VORLIEGENDER AUSZUG
Freitag, 15. Oktober 2010

»›Stuttgart 21‹ ist vor allem eine soziale Frage«

»›Stuttgart 21‹ ist vor allem eine soziale Frage«

Welche Rolle spielen Gewerkschaften und Linkspartei bei Protesten gegen Bahnhofsbau? Ein Gespräch mit Bernd Riexinger

Interview: Herbert Wulff

Bernd Riexinger ist Landessprecher der Partei Die Linke in
Baden-Württemberg und Geschäftsführer des
ver.di-Bezirks Stuttgart

Parteipolitisch gewinnen offenbar vor allem die Grünen aus der
Bewegung gegen »Stuttgart 21«. Einer Umfrage zufolge
liegt die Partei in Baden-Württemberg jetzt bei 34 Prozent.
Die Linke, die ebenfalls Teil der Proteste ist, kommt nur auf
fünf Prozent. Wie erklären Sie sich das?

Wenn wir bei der anstehenden Wahl tatsächlich fünf
Prozent oder mehr bekommen, ziehen wir erstmals in den Landtag ein.

BEREITGESTELLTE DATEN
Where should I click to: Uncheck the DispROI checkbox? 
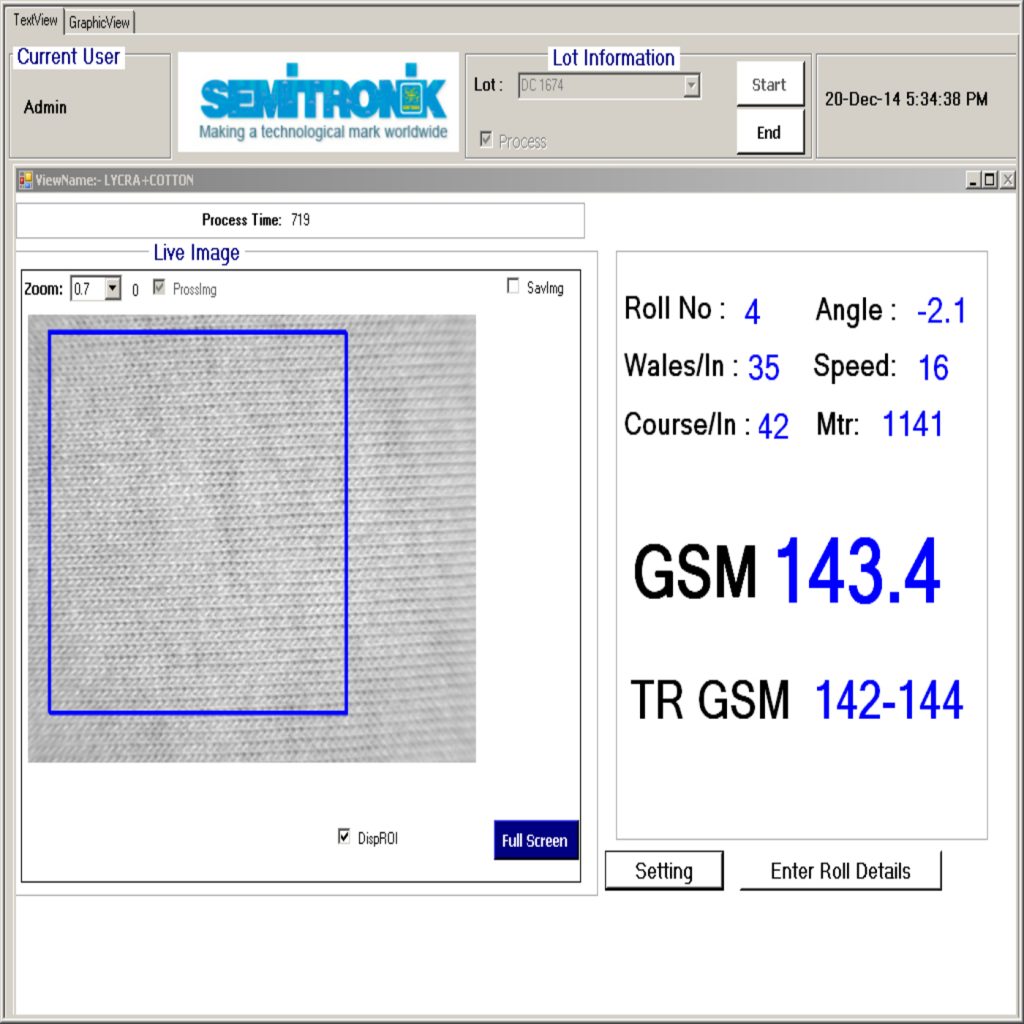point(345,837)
--
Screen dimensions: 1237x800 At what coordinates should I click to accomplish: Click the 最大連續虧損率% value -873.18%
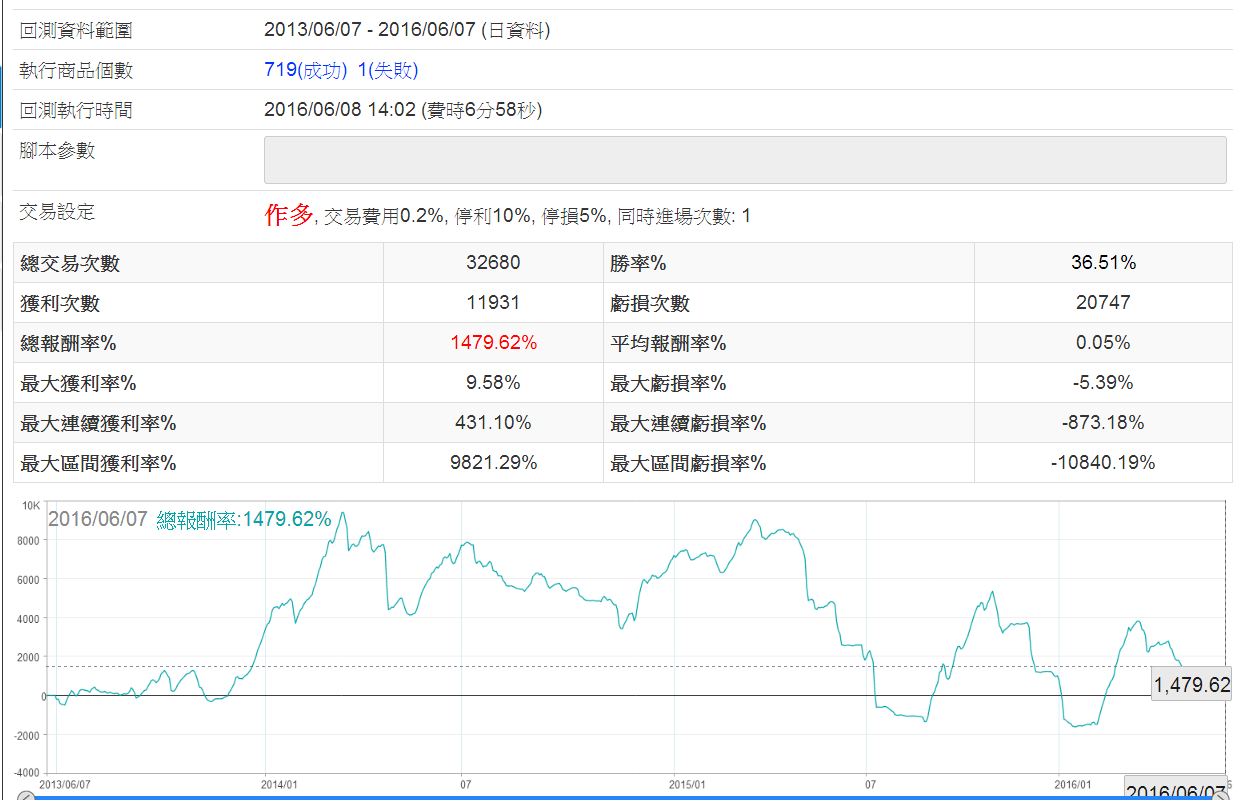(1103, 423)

AUFGABE 1
Tausche im Interview zu »Stuttgart 21« das Wort "Grünen" gegen "Sozialdemokraten" und gib den Abschnitt zwischen "Bernd Riexinger ist" und "Sie sich das?" einschließlich wieder.
AUFGABE 2
Fasse den Absatz des Interviews zu »Stuttgart 21«, der mit "Parteipolitisch gewinnen offenbar" beginnt, kürzer zusammen, ohne seine wichtigsten Angaben zu verlieren.
AUFGABE 3
Schreib das Interview zu »Stuttgart 21« im Anschluss an seinen letzten Satz weiter.

ENDGÜLTIGE ANTWORT 1
Bernd Riexinger ist Landessprecher der Partei Die Linke in
Baden-Württemberg und Geschäftsführer des
ver.di-Bezirks Stuttgart

Parteipolitisch gewinnen offenbar vor allem die Sozialdemokraten aus der
Bewegung gegen »Stuttgart 21«. Einer Umfrage zufolge
liegt die Partei in Baden-Württemberg jetzt bei 34 Prozent.
Die Linke, die ebenfalls Teil der Proteste ist, kommt nur auf
fünf Prozent. Wie erklären Sie sich das?

ENDGÜLTIGE ANTWORT 2
Laut einer Umfrage profitieren offenbar vor allem die Grünen von der Bewegung gegen »Stuttgart 21« und liegen in Baden-Württemberg bei 34 Prozent. Die Linke, ebenfalls Teil der Proteste, kommt nur auf fünf Prozent. Wie erklären Sie sich das?

ENDGÜLTIGE ANTWORT 3
Damit könnte Die Linke leben. Wir sind in dieser Bewegung stark engagiert. Die Proteste werden von allen Bevölkerungsschichten getragen, waren zu Beginn aber vor allem bürgerlich geprägt. Da ist der Weg nach links doch etwas weiter. Trotzdem wird auch Die Linke von dem Protest profitieren.
Was aber viel wichtiger ist: Die Linke ist inzwischen – das war nicht immer so! – anerkannter Teil des Bündnisses und der Bewegung

Mit welchen Vorschlägen und Forderungen tritt Die Linke bei den Protesten in Erscheinung?

Für Die Linke ist »Stuttgart 21« vor allem eine
soziale Frage. Einerseits fehlen in Stuttgart 3000 Kita-Plätze für unter Dreijährige, in den Schulen bröckelt der Putz von den Decken, baufällige Turnhallen werden geschlossen.
Andererseits werden für den neuen Tiefbahnhof Milliarden vergraben. Dieser Widerspruch ist ebenso offensichtlich wie das Fehlen eines entwickelten Regionalverkehrs. Auch da sagt Die Linke: Lieber in den Ausbau des Regionalverkehrs investieren als in
Hochgeschwindigkeitsstrecken. Die Linke will sich als
verläßlicher Partner dieser außerparlamentarischen
Bewegung etablieren. Die Leute können sich darauf verlassen, daß wir Kurs halten und mit uns auch nach der Wahl kein »Stuttgart 21« zu machen sein wird.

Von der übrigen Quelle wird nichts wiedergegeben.